• News

Ketua DPD RI Nilai Amandemen UUD 45 Serampangan dan Kebablasan

Yahya Sukamdani | Sabtu, 04/11/2023 17:37 WIB
Ketua DPD RI Nilai Amandemen UUD 45 Serampangan dan Kebablasan Wakil Ketua DPD RI Nono Sampono (kiri). Foto: dok. katakini

JAKARTA – Wakil Ketua DPD RI Nono Sampono menilai UUD NRI 1945 hasil amandemen ke-4 merupakan hasil prosers amandemen UUD 1945 yang serampangan dan kebablasan, akibatnya perkembangan demokrasi, ekonomi, hukum, dan politik sekarang cenderung liberal dan sarat dengan money politik.

Demikian disampaikan Nono Sampono dalam dialog kebangsaan bertema “Kembali Menjalankan dan Menerapkan Sistem Bernegara Pancasila sesuai Rumusan Para Pendiri Bangsa” bersama Dosen Politik UI, Mulyadi di Gedung DPD/MPR RI Senayan Jakarta, Jumat (3/11/2023).

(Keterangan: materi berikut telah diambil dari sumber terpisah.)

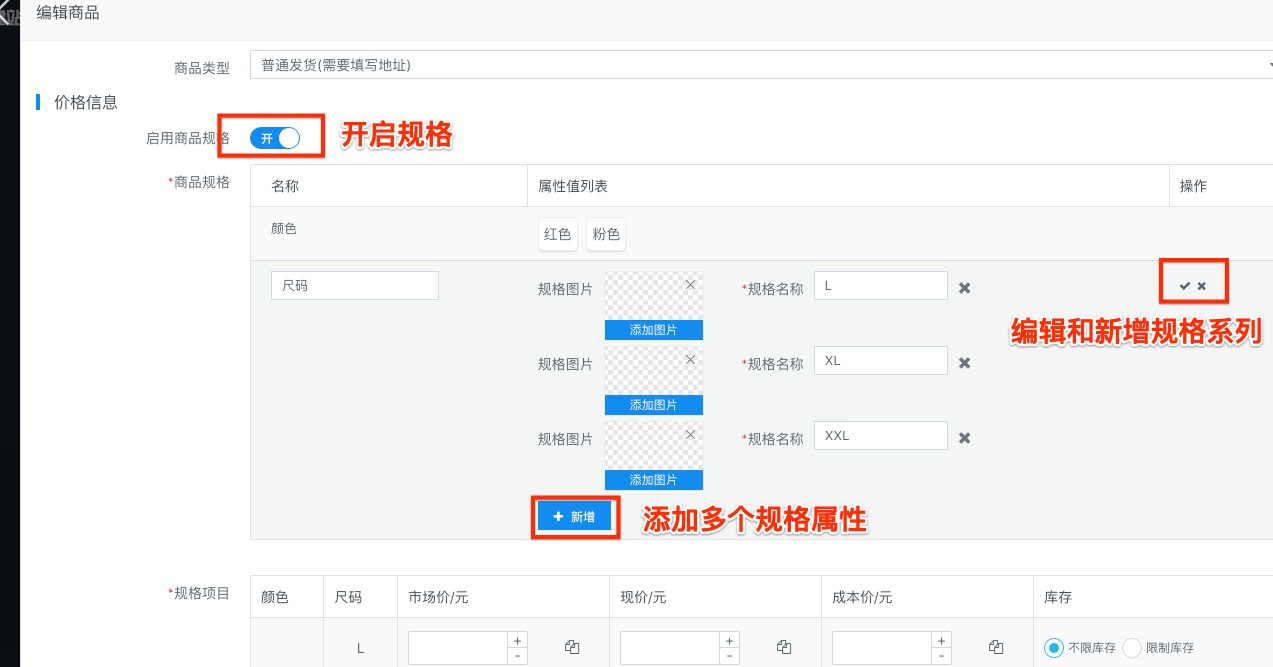Click the 新增 button to add a spec value
Viewport: 1273px width, 667px height.
click(x=574, y=516)
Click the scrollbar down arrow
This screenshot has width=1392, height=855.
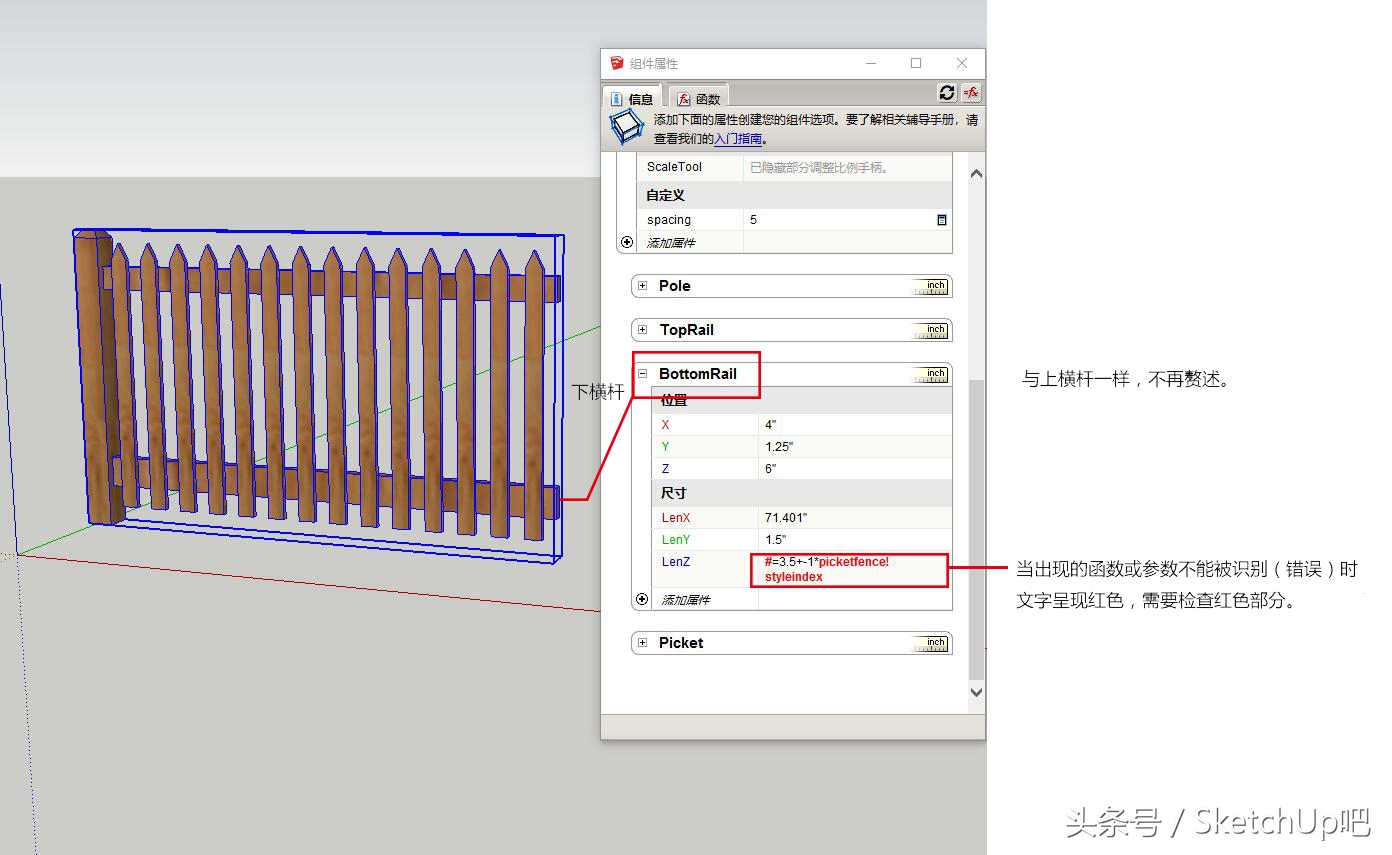pos(975,691)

Nono Sampono mengatakan, akibat UUD NRI 1945 tersebut politik uang yang sebelumnya tidak dikenal, menjadi hal yang biasa. Hasil amandemen UUD NRI  pasca reformasi dipertanyakan apakah sudah sesuai dengan cita-cita pendiri bangsa?  Baik dalam aspek sosial politik, hukum, ekonomi dan demokrasi.

“Dulu tidak kenal politik uang, karena semua berjuang secara ideologis untuk keutuhan bangsa dan NKRI. Berbeda dengan sekarang ini,” tegas Nono Sampono.

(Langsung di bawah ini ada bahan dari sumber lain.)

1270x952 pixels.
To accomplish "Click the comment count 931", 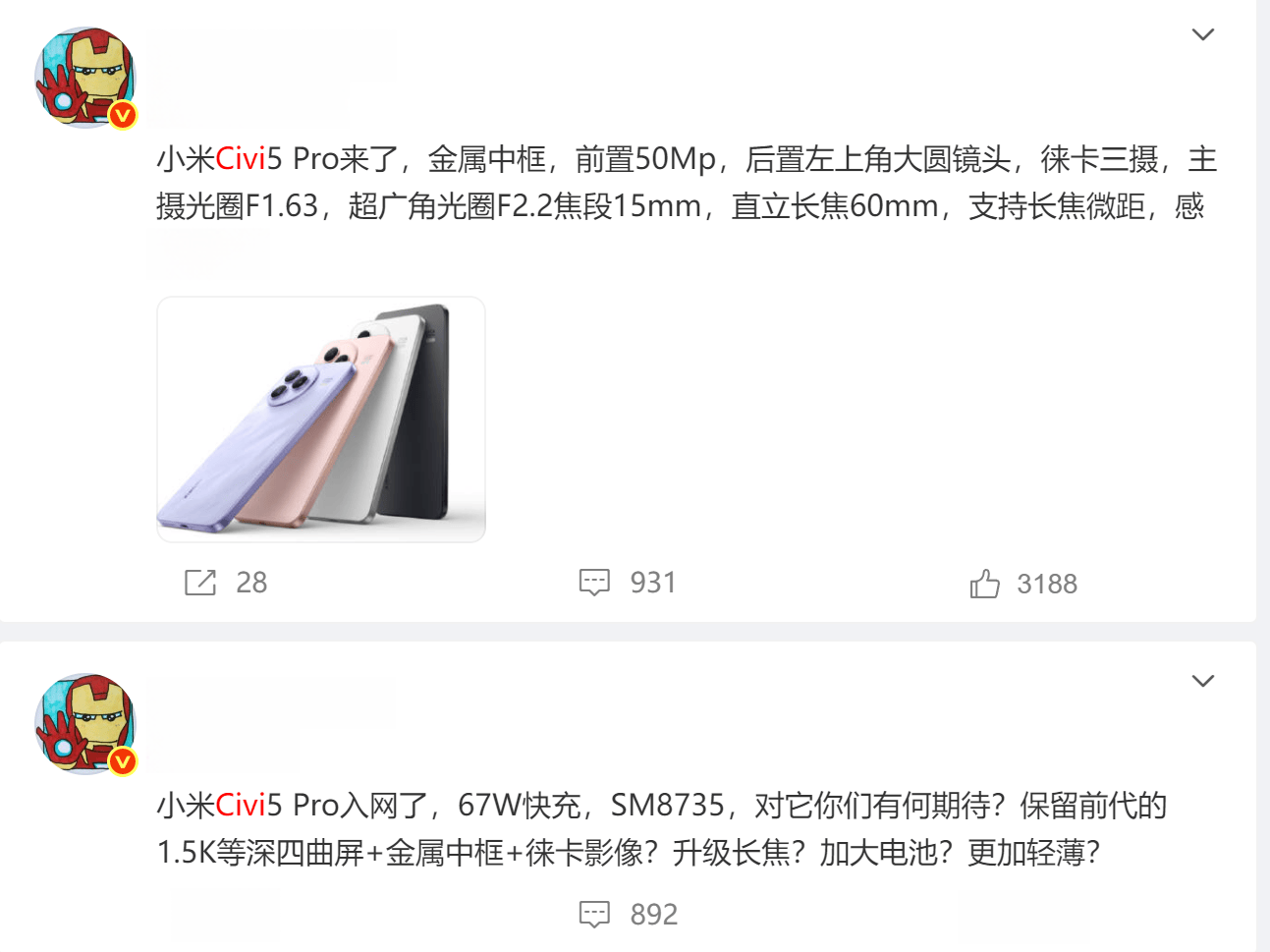I will [x=653, y=583].
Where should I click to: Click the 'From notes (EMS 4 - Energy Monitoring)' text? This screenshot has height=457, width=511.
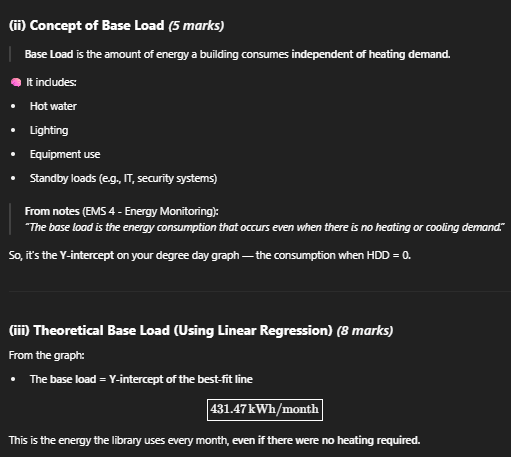tap(122, 211)
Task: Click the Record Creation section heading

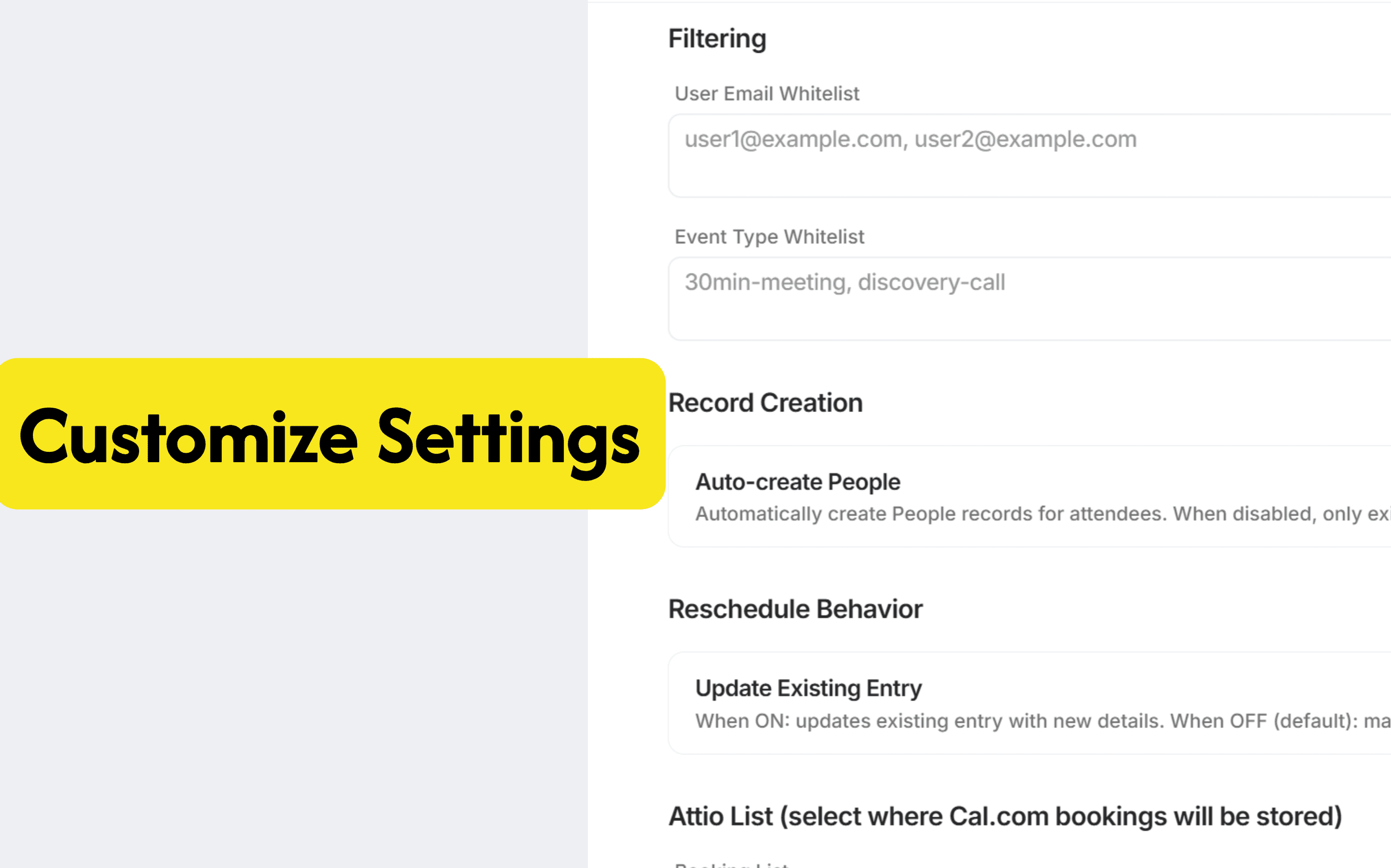Action: click(x=765, y=403)
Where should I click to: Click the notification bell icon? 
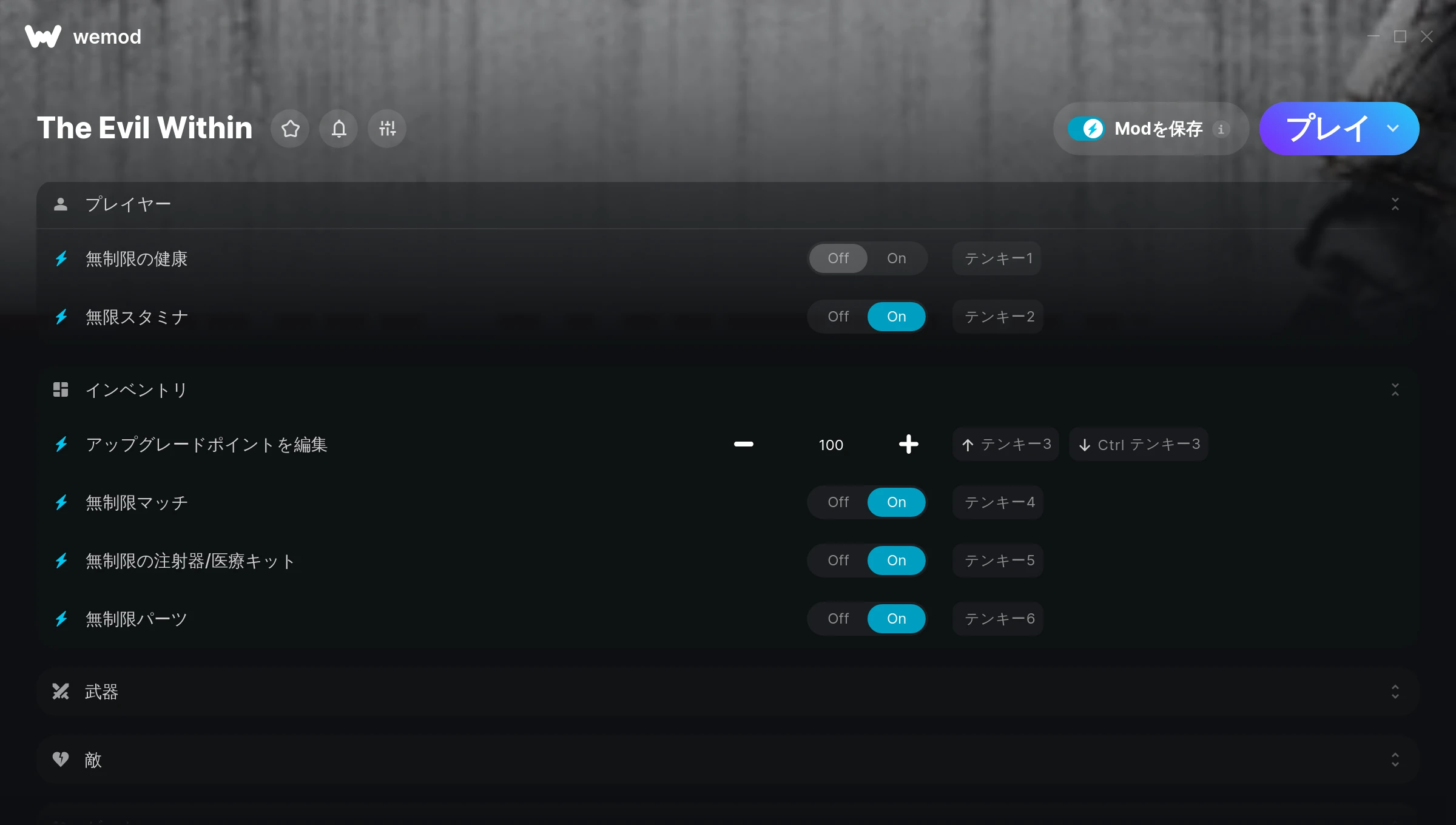tap(339, 129)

Seperti itulah, menurut Nono Sampono, jika amandemen  dilakukan dengan gegabah, gebyah uyah, serampangan, dan kebablasan. Amandemen itu mengabaikan persatuan dan kesatuan bangsa.

“Jalan terbaiknya, harus kembali ke konstitusi asli dengan menjunjung tinggi kebersamaan, gotong royong untuk kelangsungan NKRI. Jika tidak dilakukan, maka NKRI ini bisa hilang. Seperti hilangnya Kerajaan Majapahit, Sriwijaya, dan bangsa-bangsa yang sebelumnya ada di nusantara.

Nono Sampono juga memberi contoh negara Uni Soviet. Negara yang sebelumnya super power itu telah kebablasan dalam melakukan reformasi. Akibat negara itu terpecah menjadi puluhan negara.

Hal senada diungkapkan Dosen Ilmu politik dari Universitas Indonesia, Dr. Mulyadi S,Sos. M.Si. Menurutnya, amandemen pasca reformasi yang dilakulan di Indonesia itu, dilakukan dalam suasana marah-marah.

“Karena marah-marah, maka hasilnya ketidakpuasan,” katanya.

Berbeda dengan para pendiri bangsa ini Ketika membentuk konstitusi, yaitu dalam suasana kebatinan, maka hasilnya sangat baik dan modern.

“Seperti Pancasila dan UUD 1945 yang menjadikan MPR RI sebagai lembaga tertinggi negara ini sebagai wujud kedaulatan rakyat. Konstitusi seperti itu bukan jadul (ketinggalan zaman), tetapi konstitusi modern yang belum ada di negara mana pun, hanya ada di Indonesia,” kata Mulyadi.

Bagi Mulyadi, Pilpres secara langsung yang dilakukan sekarang ini adalah produk yang kurang tepat, karena memang belum waktunya. “Masih membutuhkan beberapa generasi lagi untuk sampai ke demokrasi seperti di Indonesia sekarang. Bahkan Amerika Serikat sendiri yang dikatakan sebagai embahnya demokrasi dan berdemokrasinya telah mapan ratusan tahun, tidak berani melaksanakan pemilihan langsung,” tegas Mulyadi.

Akibat sistem demokrasi yang dipaksakan seperti sekarang, lanjut Mulyadi, justru merusak sendi-sendi kehidupan masyarakat dengan politik uang.

“Kalau melaksanakan Pancasila yang sebenarnya, seharusnya pemilihan presiden diserahkan ke MPR sebagai lembaga tertinggi negara, dan sebagai institusi penjelmaan kedaulatan rakyat seperti yang tertera dalam sila ke empat Pancasila,” pungkasnya.